There's really no kind way of saying this, but no one likes large telecommunications companies. Because we are all beholden to them in this age of phone, fax, pager and Internet, they aren't exactly the most beloved of corporate entities. Perhaps only national tax authorities are the target of as much gnawing resentment.
Internet users in particular feel there must be a special circle of hell reserved for the telcos (maybe one in which they must perpetually say flattering things to each other as they cheerfully unbundle their local loops). Pick any geographic market, and the complaints are universal - telcos delay or avoid rolling out new Net access technologies; they say they'll offer services and promise price reductions that never arrive; they take forever to provide the connections you want and need; they sue each other and slow down new service offerings even further. Feel free to add on your own lovingly nursed complaint here.
Into this arena of scepticism and dulled expectations, there really are few things that a large telecommunications company can do any more to cause outrage and disbelief. We're well trained by now to accept the latest prevarication; we grimace and then we move on.
So hats off to BT, which, in one misguided action, last week actually managed to ignite global fury.
Followers of Net news will know that the British telco stunned Internet users by claiming to hold the patent for that Web building block, the hyperlink. And, BT says, it has every intention of enforcing it.
According to the company, it applied for the patent back in 1976, and got it in 1989 (then mysteriously hung around for another decade before bothering to tell the rest of us about it). It's as if the company announced it had a long-ago patent on the concept of a phone call, and was now going to demand a surcharge.
In a move that picks at the scab of several ongoing Net patent controversies, BT has sent out letters to a number of large, international Internet service providers stating that they'll be expected to pay up.

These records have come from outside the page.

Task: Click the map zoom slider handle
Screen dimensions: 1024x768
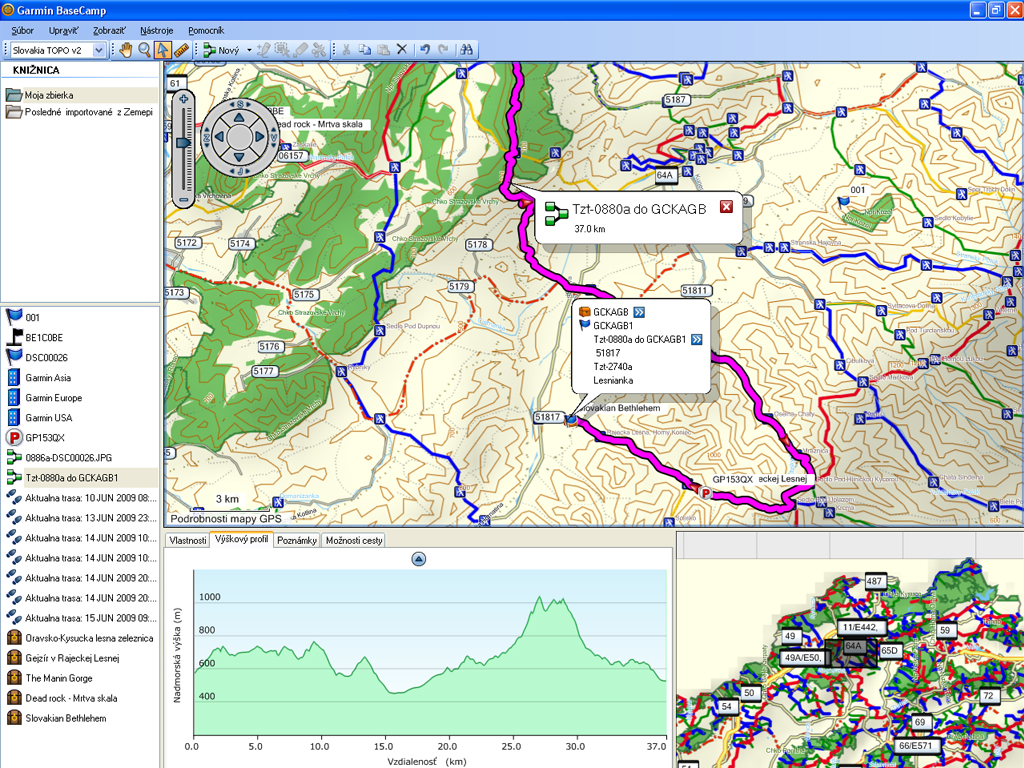Action: coord(182,143)
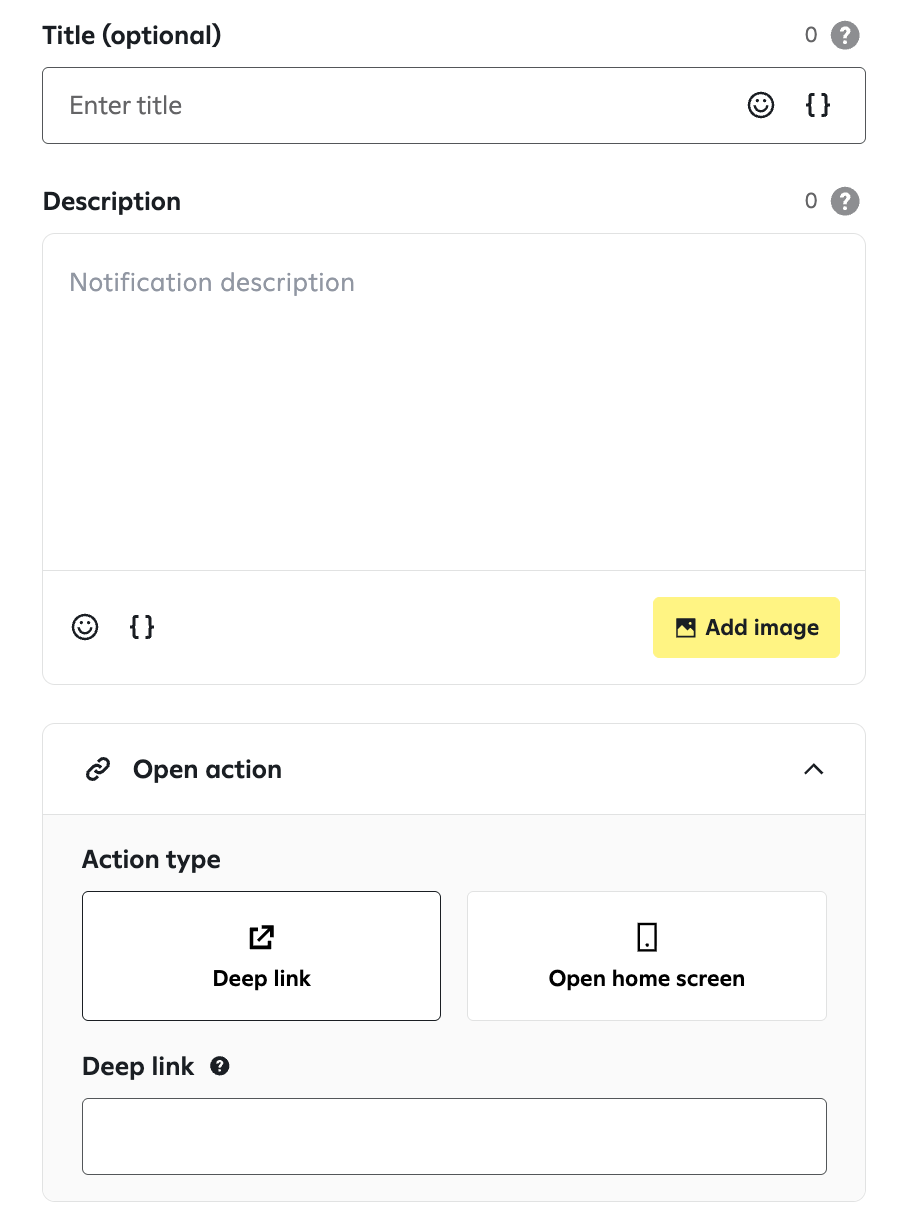This screenshot has height=1224, width=920.
Task: Select Open home screen action type
Action: 647,956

Company spokespeople have said BT will go after these big guys, rather than skimming more income off those of us who have our own little Web pages. Gee, thanks for that magnanimous gesture as you rock the very foundations of the Internet, guys.

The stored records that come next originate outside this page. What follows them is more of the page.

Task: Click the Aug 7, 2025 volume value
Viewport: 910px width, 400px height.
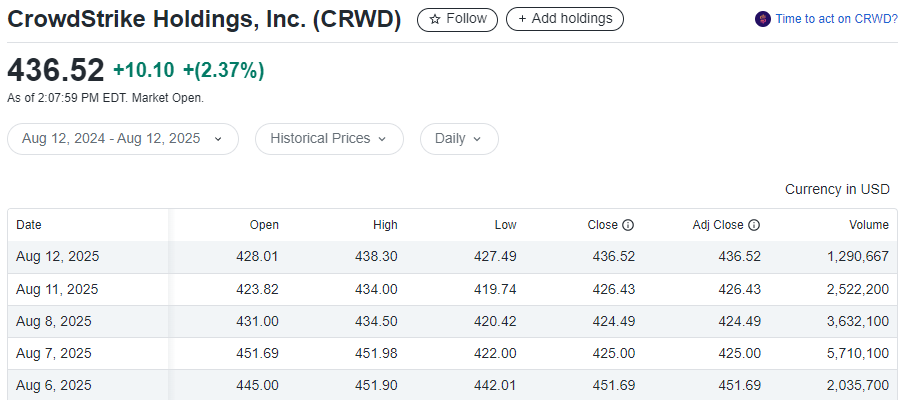Action: (x=858, y=353)
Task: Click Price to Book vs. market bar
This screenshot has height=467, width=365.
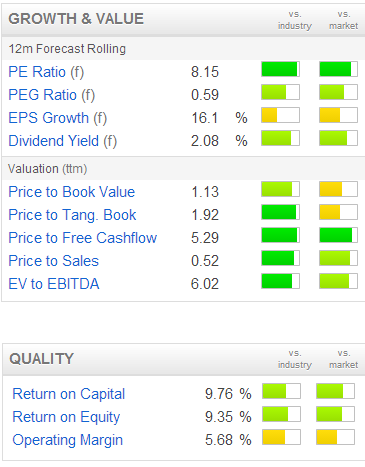Action: (x=338, y=189)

Hyperlinks - clickable areas of Web pages that transfer you to other pages - are the substance of the Web. Indeed, without them there is no Web. They were central to the vision of the Web's acknowledged inventor, Tim Berners-Lee, who imagined a gigantic, interlinked global resource that could be easily used by anyone.
Hyperlinks reduce a set of computer commands down to a simple click of the mouse, and truly make it a public medium, rather than a network for computer-knowledgeable specialists.
Mr Berners-Lee, though, didn't come up with the idea of hyperlinks. Another pair of researchers and visionaries, Ted Nelson and Andries van Dam, thought up the name about two decades earlier and worked on turning the concept into a technological reality.
In an article in Salon.com last week, Mr van Dam said they in turn had built on the ideas and work of researcher Douglas Englebart from the 1950s and 1960s. The general concept of the hyperlink goes back even further, to an adviser to US President Roosevelt named Vannevar Bush.
In 1945, he published a seminal essay in the Atlantic Monthly magazine entitled "As We May Think". The essay describes a personal computer-like machine called the Memex, which he imagined could store information and interlink it for easy retrieval.
The complexities of the growth of an intellectual idea aside, however, BT was certainly granted a patent for a hyperlink process and has an acknowledged place in the history and development of the Internet.
Let's also set aside the fact that any attempt to enforce this patent will immediately be challenged in the courts by those who will question whether the 1989 patent can be understood to include today's technical implementation of a hyperlink.
What truly boggles the mind about this case is its sheer stupidity in public relations terms. To lay claim utterly out of the blue to a technical element that has been in general use for half a decade makes the company look petty and greedy - especially when hyperlinks, like most of the Internet's structure, were assumed to be the result of collaborative development and refinement.
Internet users and researchers are furious and filled with total disbelief, as the response to the announcement has made clear, and BT has been blasted in the press and on Web discussion bulletin boards. As one post to the well-known developer discussion site Slashdot.org put it: "I wonder what big-wig at BT thought it would be a good idea to try to enforce this. Idiots."
BT has blundered right into a lose-lose situation. If the patent fails to hold up in court, everyone will hold the company in contempt for its narrowminded attempt to squeeze a revenue stream out of a basic bit of Net structure that everyone had believed was in the general domain.
If it holds up, everyone will scorn the company for the same reason.
How much more enlightened if the company had used the patent to enhance its image, by noting the contribution it had made to the development of the Net while letting the patent return to the public domain. Instead, as we wait to see what the courts say, we can be thankful that the Net's other extraordinary pioneers didn't think in this selfish way or the Internet might never have become a public network at all.